**TO DO**
Each line below from the one containing "The image size is (960, 526)." through the one containing "The width and height of the screenshot is (1503, 812)." should be output exactly as it stands, and no other line should appear.

**RECORDS SUPPLIED**
•••••

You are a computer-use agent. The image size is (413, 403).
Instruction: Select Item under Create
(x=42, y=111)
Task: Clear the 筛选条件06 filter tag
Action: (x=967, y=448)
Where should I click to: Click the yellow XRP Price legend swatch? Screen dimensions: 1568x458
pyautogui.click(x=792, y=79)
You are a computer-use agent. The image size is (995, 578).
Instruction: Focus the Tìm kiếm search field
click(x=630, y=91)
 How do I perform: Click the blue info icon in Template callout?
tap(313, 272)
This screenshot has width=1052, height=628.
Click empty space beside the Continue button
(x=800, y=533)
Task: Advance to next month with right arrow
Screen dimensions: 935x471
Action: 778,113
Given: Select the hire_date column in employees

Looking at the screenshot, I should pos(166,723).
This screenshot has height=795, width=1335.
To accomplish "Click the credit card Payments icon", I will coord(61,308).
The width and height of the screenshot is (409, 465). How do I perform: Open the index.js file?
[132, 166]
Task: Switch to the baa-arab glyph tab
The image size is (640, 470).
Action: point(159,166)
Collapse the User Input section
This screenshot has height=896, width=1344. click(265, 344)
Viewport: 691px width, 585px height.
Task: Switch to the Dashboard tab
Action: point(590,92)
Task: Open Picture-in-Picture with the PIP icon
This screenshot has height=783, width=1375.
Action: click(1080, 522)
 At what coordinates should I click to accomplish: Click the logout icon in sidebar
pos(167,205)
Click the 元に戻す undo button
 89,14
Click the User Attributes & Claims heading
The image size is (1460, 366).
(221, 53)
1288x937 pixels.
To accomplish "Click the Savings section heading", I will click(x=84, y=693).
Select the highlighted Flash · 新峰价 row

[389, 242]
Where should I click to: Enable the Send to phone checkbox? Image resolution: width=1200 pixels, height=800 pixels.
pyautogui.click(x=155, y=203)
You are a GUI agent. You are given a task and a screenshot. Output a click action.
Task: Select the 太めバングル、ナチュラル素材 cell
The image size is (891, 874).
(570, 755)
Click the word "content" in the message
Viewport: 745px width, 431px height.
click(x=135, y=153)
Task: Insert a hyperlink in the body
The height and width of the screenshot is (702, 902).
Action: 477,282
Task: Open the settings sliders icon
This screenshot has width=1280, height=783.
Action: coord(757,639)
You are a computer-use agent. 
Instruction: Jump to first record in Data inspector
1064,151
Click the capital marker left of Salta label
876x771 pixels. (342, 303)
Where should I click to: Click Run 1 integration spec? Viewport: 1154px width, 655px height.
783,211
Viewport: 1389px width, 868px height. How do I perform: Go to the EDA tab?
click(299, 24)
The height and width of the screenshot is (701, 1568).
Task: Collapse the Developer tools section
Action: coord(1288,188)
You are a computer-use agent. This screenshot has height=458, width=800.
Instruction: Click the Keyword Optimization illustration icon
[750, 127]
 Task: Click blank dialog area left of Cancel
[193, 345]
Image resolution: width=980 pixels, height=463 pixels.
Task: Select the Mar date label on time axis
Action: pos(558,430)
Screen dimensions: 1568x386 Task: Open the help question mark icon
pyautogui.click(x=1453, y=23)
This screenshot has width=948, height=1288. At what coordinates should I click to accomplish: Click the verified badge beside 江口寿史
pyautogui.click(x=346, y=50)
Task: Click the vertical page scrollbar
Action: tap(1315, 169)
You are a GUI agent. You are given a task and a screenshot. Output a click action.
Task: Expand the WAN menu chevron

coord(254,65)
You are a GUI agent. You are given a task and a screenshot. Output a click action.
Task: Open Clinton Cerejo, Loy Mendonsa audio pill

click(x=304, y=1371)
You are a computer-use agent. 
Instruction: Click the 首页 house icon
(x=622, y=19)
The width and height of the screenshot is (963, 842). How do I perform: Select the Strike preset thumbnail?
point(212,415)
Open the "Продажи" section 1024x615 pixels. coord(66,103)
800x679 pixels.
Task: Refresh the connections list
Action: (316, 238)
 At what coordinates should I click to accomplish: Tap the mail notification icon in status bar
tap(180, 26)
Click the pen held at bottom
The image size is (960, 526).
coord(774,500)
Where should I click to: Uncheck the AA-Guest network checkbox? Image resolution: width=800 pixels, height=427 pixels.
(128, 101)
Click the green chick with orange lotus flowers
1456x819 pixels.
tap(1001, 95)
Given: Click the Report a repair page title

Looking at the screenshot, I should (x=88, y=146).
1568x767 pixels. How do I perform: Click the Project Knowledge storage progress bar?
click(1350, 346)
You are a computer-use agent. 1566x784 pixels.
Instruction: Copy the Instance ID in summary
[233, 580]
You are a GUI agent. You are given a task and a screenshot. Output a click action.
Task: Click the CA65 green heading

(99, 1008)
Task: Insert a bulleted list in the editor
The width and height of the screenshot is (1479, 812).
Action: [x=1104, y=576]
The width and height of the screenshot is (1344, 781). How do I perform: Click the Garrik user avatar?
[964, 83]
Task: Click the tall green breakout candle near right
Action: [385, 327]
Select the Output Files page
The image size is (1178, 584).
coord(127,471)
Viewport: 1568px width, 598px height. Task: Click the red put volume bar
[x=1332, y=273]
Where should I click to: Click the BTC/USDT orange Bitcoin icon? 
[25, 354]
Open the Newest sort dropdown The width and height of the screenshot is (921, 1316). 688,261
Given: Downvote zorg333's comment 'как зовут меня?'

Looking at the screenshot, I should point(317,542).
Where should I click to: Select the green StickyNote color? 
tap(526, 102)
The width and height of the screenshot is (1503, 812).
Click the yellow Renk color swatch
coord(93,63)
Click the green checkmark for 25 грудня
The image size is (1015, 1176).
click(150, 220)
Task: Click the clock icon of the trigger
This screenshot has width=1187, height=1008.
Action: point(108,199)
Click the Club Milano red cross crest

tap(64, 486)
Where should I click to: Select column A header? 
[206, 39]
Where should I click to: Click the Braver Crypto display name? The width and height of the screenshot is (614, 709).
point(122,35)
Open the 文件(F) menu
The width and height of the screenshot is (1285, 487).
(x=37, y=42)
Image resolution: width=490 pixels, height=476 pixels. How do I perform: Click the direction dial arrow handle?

•••••

**FINAL ANSWER**
The image size is (960, 526).
coord(774,500)
Where should I click to: Uncheck the AA-Guest network checkbox? Image resolution: width=800 pixels, height=427 pixels.
(128, 101)
Click the green chick with orange lotus flowers
1456x819 pixels.
tap(1001, 95)
Given: Click the Report a repair page title

Looking at the screenshot, I should (x=88, y=146).
1568x767 pixels. How do I perform: Click the Project Knowledge storage progress bar?
click(1350, 346)
You are a computer-use agent. 1566x784 pixels.
Instruction: Copy the Instance ID in summary
[233, 580]
You are a GUI agent. You are given a task and a screenshot. Output a click action.
Task: Click the CA65 green heading

(99, 1008)
Task: Insert a bulleted list in the editor
The width and height of the screenshot is (1479, 812).
Action: [x=1104, y=576]
The width and height of the screenshot is (1344, 781). How do I perform: Click the Garrik user avatar?
[964, 83]
Task: Click the tall green breakout candle near right
Action: [385, 327]
Select the Output Files page
The image size is (1178, 584).
coord(127,471)
Viewport: 1568px width, 598px height. Task: Click the red put volume bar
[x=1332, y=273]
Where should I click to: Click the BTC/USDT orange Bitcoin icon? 
[25, 354]
Open the Newest sort dropdown The width and height of the screenshot is (921, 1316). 688,261
Given: Downvote zorg333's comment 'как зовут меня?'

Looking at the screenshot, I should point(317,542).
Where should I click to: Select the green StickyNote color? 
tap(526, 102)
The width and height of the screenshot is (1503, 812).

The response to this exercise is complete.